There are basically two floats that are carried – one depicting the Passion of Christ (with a statue of Christ carrying a cross, and a few others. The first such float I saw I wasn’t sure if it was a statue of Christ or an actor playing the role) and a more sober one with Mary and some candles. Then there is a bunch of people wearing some conical caps that cover their heads (with holes for eyes) who march along with the floats. And there is also a marching band (which played fairly robust tunes in Malaga, though the tunes I heard in Sevilla were more sober) according to which the float marches.
Walking just ahead of one such procession in Malaga (which finally ended up close to the apartment where we were staying), the similarities between these processions and the Ganesha Chaturthi processions back in India were hard to miss.

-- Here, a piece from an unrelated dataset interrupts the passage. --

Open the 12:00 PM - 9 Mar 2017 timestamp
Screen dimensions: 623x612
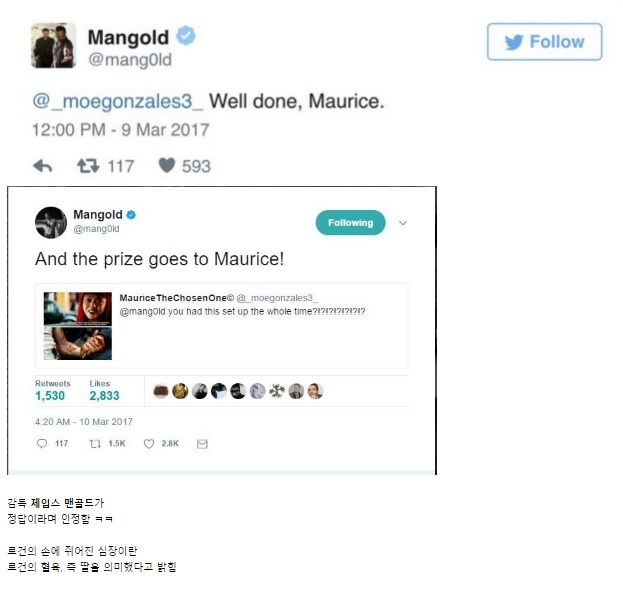tap(120, 130)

There were a few important differences – the Ganesha Chaturthi processions happen AFTER the festival, as the idols are immersed in water bodies, while the Semana Santa processions happen in the lead-up to Easter. More importantly, most Ganesha Chaturthi processions use motorised means (such as tractors and trucks) to move the idols, while Semana Santa floats are actually carried by large groups of volunteers (thus necessitating the band, to whose tunes they march).
The similarities are hard to miss – in both cases, there are large numbers of fraternities or groups that organise their own processions, and different groups organise their processions on different days. The processions go along predetermined routes through residential localities, whose residents come out to pay obeisance to the processions.
Most fascinatingly, as the Semana Santa made slow progress (given that floats are heavy and carried by humans, frequent stops are imperative) behind us, we noticed something markedly similar to what would happen with processions in India. Each time the procession stopped, some incense would be lit (like camphor in India), and bells would be rung (identical to the Indian case). And then a short rest and the procession would move on.
It is incredible how different religions in different locations have co-evolved and come to influence each other over time. In a way, this reinforces my belief that religion and religious practices are memes.